Records from a data source
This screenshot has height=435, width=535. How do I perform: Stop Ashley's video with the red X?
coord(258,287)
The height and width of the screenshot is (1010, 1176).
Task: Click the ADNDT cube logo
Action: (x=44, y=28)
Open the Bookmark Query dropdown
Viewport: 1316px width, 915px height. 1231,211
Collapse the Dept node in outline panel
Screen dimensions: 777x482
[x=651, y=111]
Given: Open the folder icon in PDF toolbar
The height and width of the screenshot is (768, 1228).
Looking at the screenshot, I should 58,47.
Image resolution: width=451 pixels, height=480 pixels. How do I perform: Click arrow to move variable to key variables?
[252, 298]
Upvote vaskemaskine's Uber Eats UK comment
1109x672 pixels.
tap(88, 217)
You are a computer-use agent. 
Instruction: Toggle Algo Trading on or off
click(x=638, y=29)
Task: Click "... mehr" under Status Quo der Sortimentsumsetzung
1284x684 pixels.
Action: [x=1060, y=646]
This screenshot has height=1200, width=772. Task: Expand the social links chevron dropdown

What is expected: Repeat the data lines from the line with "Given: Open the folder icon in PDF toolbar" to the end of the data, exactly as they appear, both ends included.

Output below:
Given: Open the folder icon in PDF toolbar
The height and width of the screenshot is (768, 1228).
Looking at the screenshot, I should 58,47.
Image resolution: width=451 pixels, height=480 pixels. How do I perform: Click arrow to move variable to key variables?
[252, 298]
Upvote vaskemaskine's Uber Eats UK comment
1109x672 pixels.
tap(88, 217)
You are a computer-use agent. 
Instruction: Toggle Algo Trading on or off
click(x=638, y=29)
Task: Click "... mehr" under Status Quo der Sortimentsumsetzung
1284x684 pixels.
Action: [x=1060, y=646]
This screenshot has height=1200, width=772. Task: Expand the social links chevron dropdown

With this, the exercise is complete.